Wednesday, December 26, 2012


On 18th December, 2012 the Companies Bill, 2011 had been passed by the Lok Sabha. However, it was passed with certain modifications as recommended by the Parliamentary Standing Committee on Finance. Some of the amendments to the Companies Bill (as passed by the Lok Sabha) are as under:

1) Definition of 'key managerial personnel'(KMP) in clause 2(51) amended to include ‘Whole-time director' within its realm. Further, the pre-condition of CFO’s appointment by BOD to treat him as KMP was deleted;

2) As per amended clause 3, in case of One Person Company, nominee mentioned in Memorandum of Association would become member not only on subscriber's death but also in the case of subscriber's incapacity to contract due to insanity, etc.;

3) Words ‘of money’ omitted from Sec. 2(64) to cover bonus shares in paid-up share capital;

4) As per amended clause 2(40), the ‘statement of changes in equity’ should form an integral part of the financial statements of companies governed by Ind-AS;

5) Clause 23 amended to allow a private company to make rights and bonus issues;

6) Members are empowered to offer whole of their holdings of shares to public in offer for sale; earlier this was restricted to part shareholdings only;

7) In accordance with the Supreme Court's interpretation of section 67 of the Companies Act, 1956 in Sahara India Real Estate Corpn. Ltd. v. SEBI [2012] 115 SCL 478/25 18, clause 42 was amended to define 'private placement' in order to curb public issues in the garb of private placement;

8) Time-limit for filing annual return in clause 92(4) relaxed from 30 days to 60 days from the date of AGM or due date of AGM, if the AGM wasn’t convened;

9) Corporate Social Responsibility spending has been made mandatory;

10) As per amended clause 139 appointment of auditors for five years needs to be ratified by members at every Annual General Meeting;

11) Clause 152(6) provides that not less than two-thirds of the total number of directors of a public company shall be liable to retire by
rotation and be appointed by the company in general meeting. The independent directors are being excluded from the "total number of directors" for computing the proportion, nonetheless they are appointed under this Act or any other law;

12) As per newly inserted clause 245(2), where members or depositors seek any other suitable action from or against an audit firm, the liability shall be of the firm as well as of each partner who was involved in making any improper or misleading statement of particulars in the audit report or who acted in a fraudulent, unlawful or wrongful manner;

13) Provisions relating to voluntary rotation of auditing partner (in case of audit firm) modified to provide that members may rotate the partner at such interval as may be resolved by members instead of every year.

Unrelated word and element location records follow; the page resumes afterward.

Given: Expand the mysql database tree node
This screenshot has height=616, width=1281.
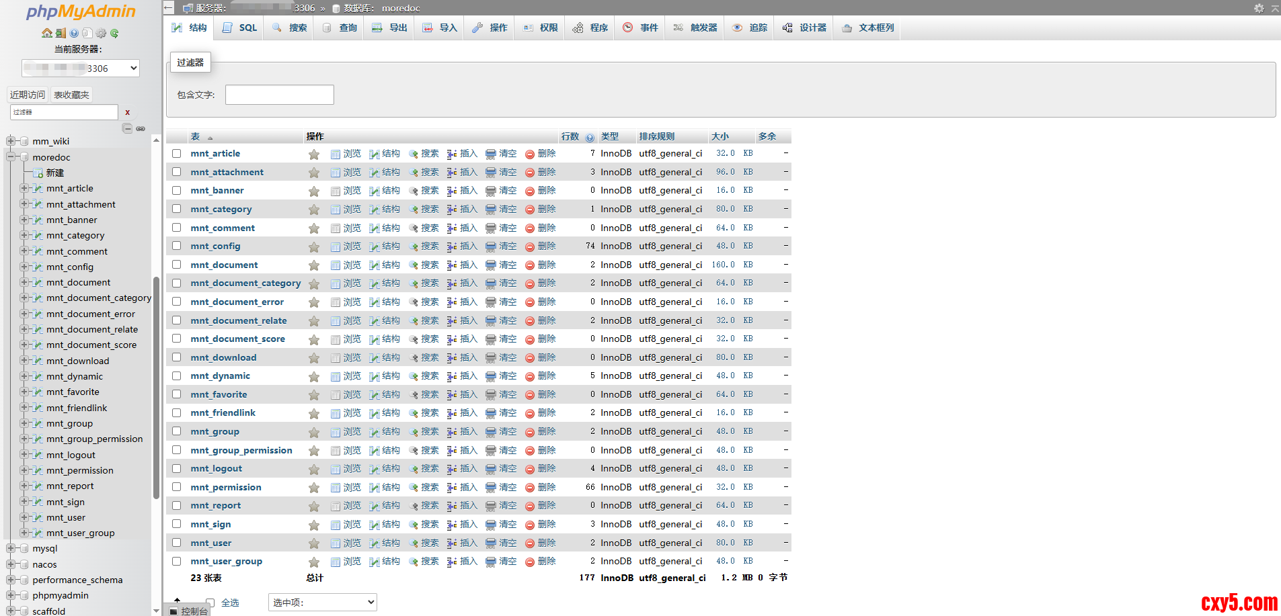Looking at the screenshot, I should (x=11, y=549).
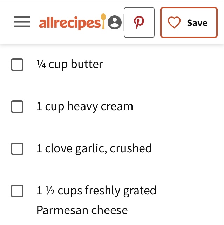Click the "1 clove garlic, crushed" text
Image resolution: width=224 pixels, height=225 pixels.
coord(94,148)
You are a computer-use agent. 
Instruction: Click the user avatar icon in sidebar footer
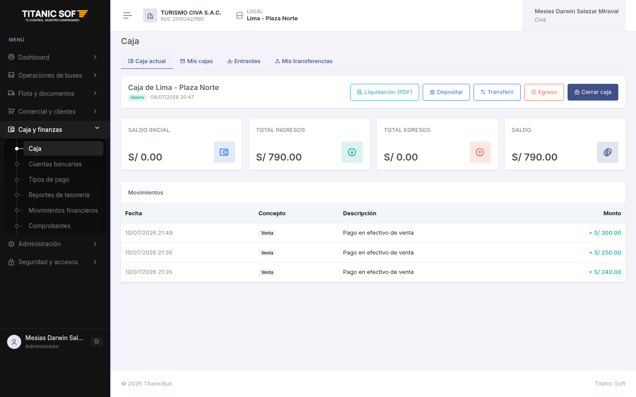pos(14,342)
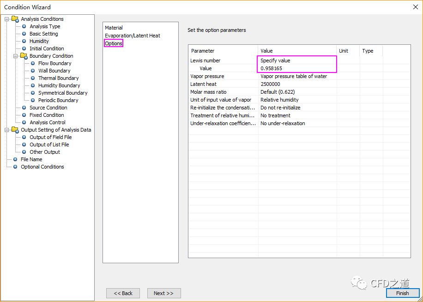423x302 pixels.
Task: Open the Vapor pressure table of water cell
Action: click(297, 76)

Tribunal applied ‘force of attraction rule’ to tax income indirectly connected to PE in India

The basic philosophy underlying the ‘force of attraction’ rule is that when an enterprise sets up a PE in another country, it brings itself within the jurisdiction of that another country to such a degree that such another country can properly tax all profits that the enterprise derives from such country- whether the transactions are routed and performed through the PE or not

In the instant case, the moot question that arose for consideration before the Tribunal was “Whether services rendered by PE in India to Indian project could only be made taxable and similar services rendered by general enterprise of such PE outside India will not be taxable as the same doesn’t amount to income indirectly attributable to PE in India”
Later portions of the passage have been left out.